Yesterday we referenced a story about how Beyond Meat "has lost some of its sizzle," as management and investors try to figure out where there are inherent limitations in the category.
Now comes this piece from Bloomberg:
"Photos and internal documents from a Beyond Meat Inc. plant in Pennsylvania show apparent mold, Listeria and other food-safety issues, compounding problems at a factory the company had expected to play a major role in its future.

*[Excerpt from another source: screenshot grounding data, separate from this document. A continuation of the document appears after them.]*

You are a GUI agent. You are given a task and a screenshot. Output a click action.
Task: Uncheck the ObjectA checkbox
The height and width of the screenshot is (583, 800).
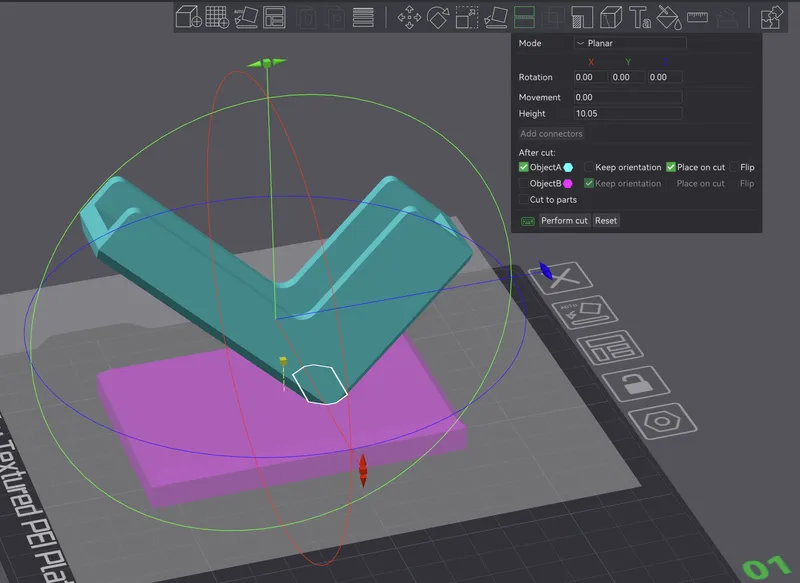(524, 167)
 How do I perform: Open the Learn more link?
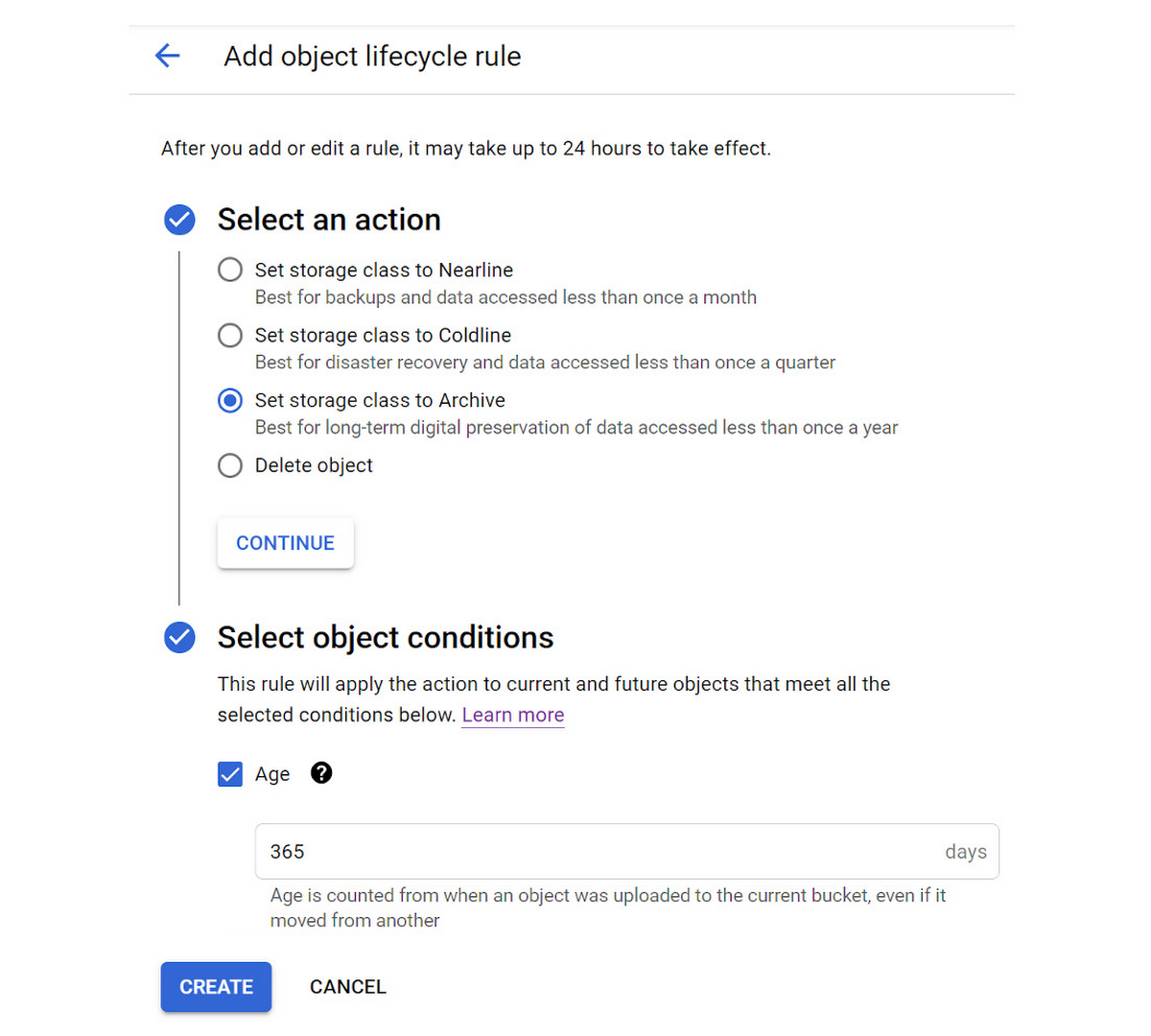pos(512,715)
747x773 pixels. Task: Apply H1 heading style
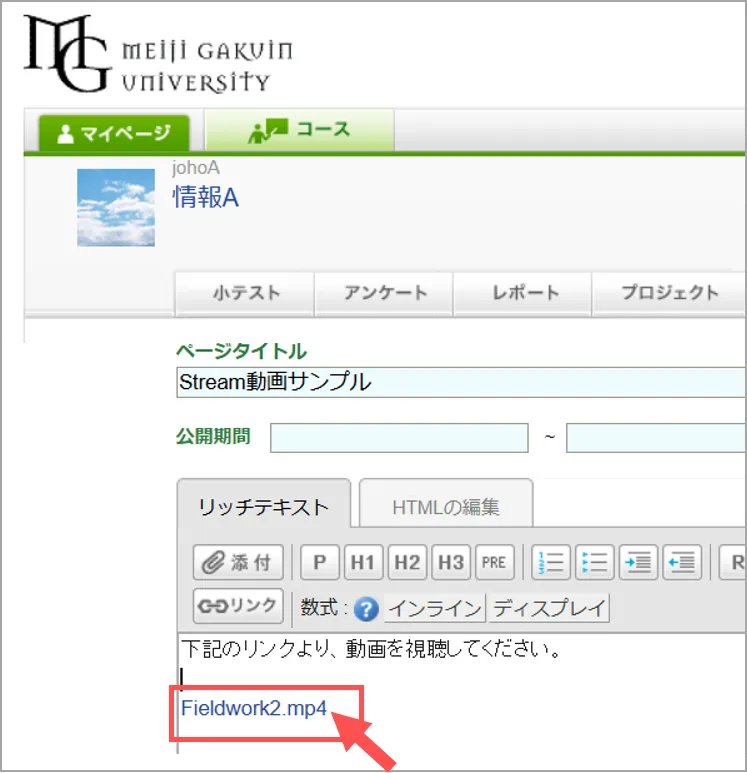[363, 563]
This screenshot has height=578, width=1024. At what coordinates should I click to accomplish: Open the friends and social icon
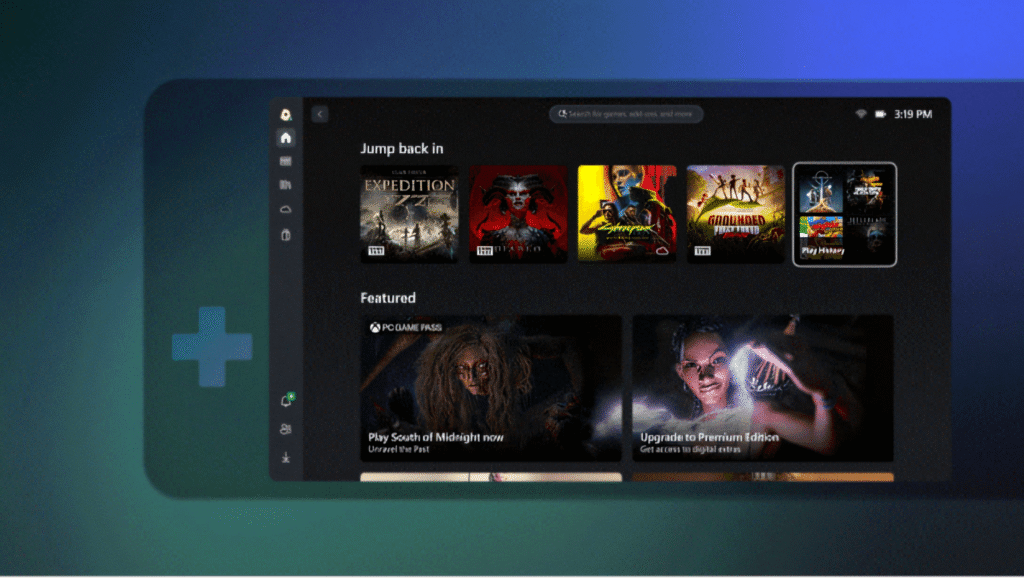point(286,429)
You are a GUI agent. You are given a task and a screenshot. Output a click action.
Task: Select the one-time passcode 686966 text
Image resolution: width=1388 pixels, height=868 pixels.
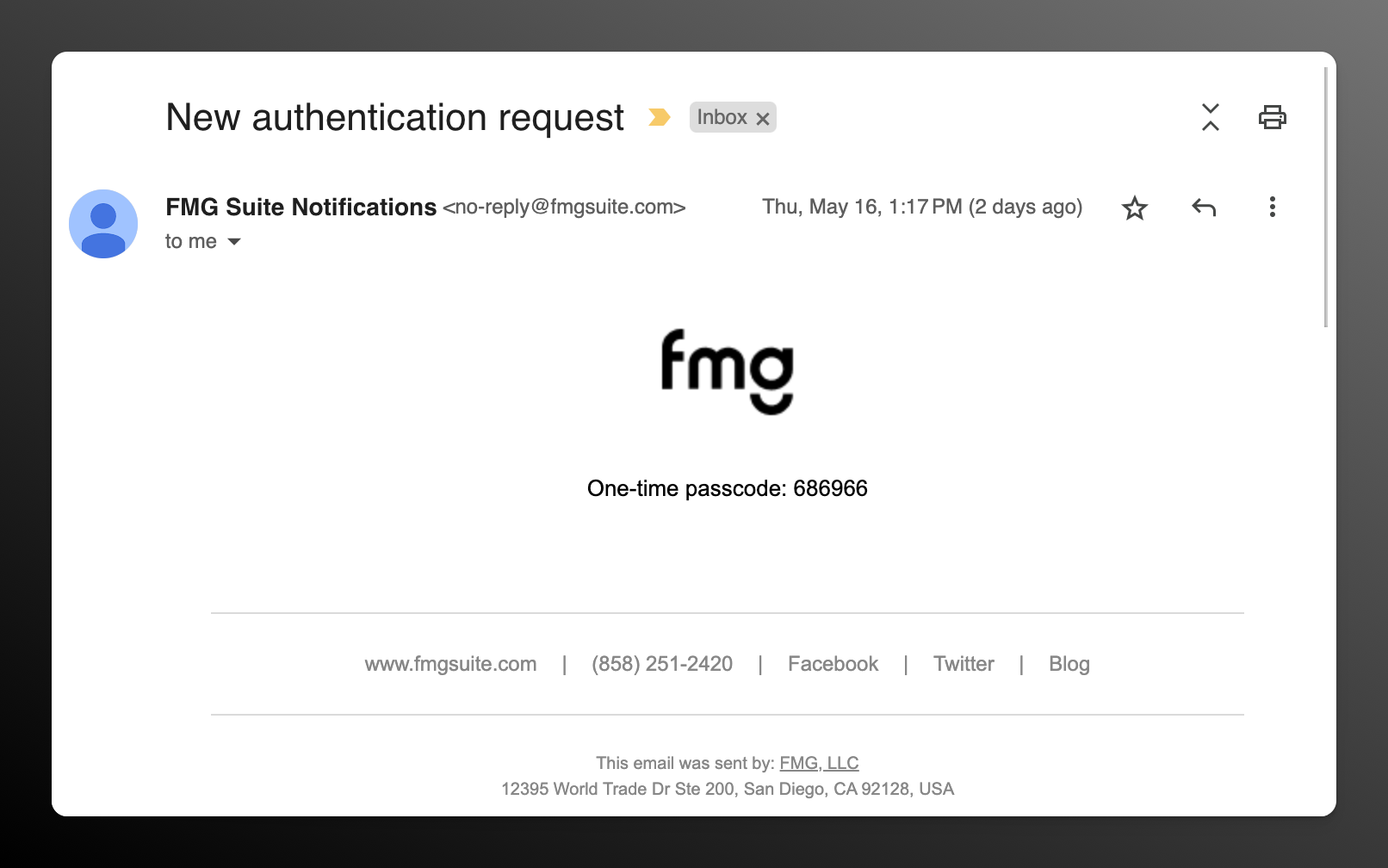[x=831, y=488]
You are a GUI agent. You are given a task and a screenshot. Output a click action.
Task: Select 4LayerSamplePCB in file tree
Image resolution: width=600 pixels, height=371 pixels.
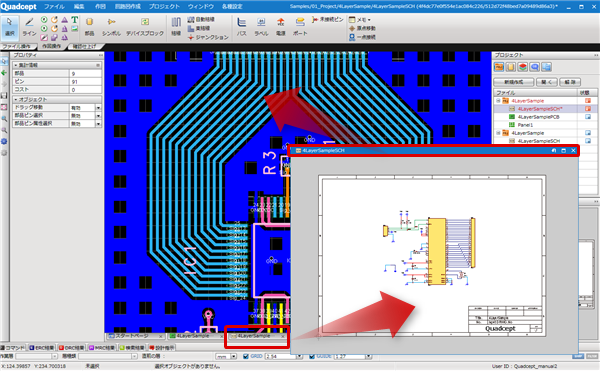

"Products from the plant tested positive for Listeria, a harmful bacteria, on at least 11 occasions during the second half of last year and the first half of 2022, according to an internal document provided by a former employee concerned about conditions at the plant. The occurrence of the bacteria at the facility was confirmed by two former employees, who asked not to be named discussing private information about the company. While Listeria is frequently present at food plants, it’s more unusual for it to be found in the products themselves.
"Photos taken by a former employee from inside the plant in January and April show what appear to be spills, unsafe use of equipment, and mold on walls and ingredient containers, while spreadsheets, photos and internally prepared reports reveal that foreign materials such as string, metal, wood and plastic have been found in food from the plant at least as recently as last December."
A Beyond Meat spokesman said that the plant passed inspections by the Pennsylvania Department of Agriculture, and that the company’s food-safety protocols “go above and beyond industry and regulatory standards."
However, Bloomberg writes, "The company didn’t comment on its internal documents or specific details about the conditions in its plant, such as the apparent presence of mold and references to safety violations."
“Mold growth takes a while — that underscores a lack of cleanliness,” food safety attorney Bill Marler told Bloomberg after viewing some of the photos. "If neat and tidy is 1 and filthy is 10, I’d put this at an 8.”
- KC's View:
This is the kind of crap that can severely hurt a company. If the problems are systemic, and the company is guilty of any kind of deception, then it ought to bring the company down.
I don't know about you, but one line from the story - "While Listeria is frequently present at food plants, it’s more unusual for it to be found in the products themselves." - was enough to bring me up short.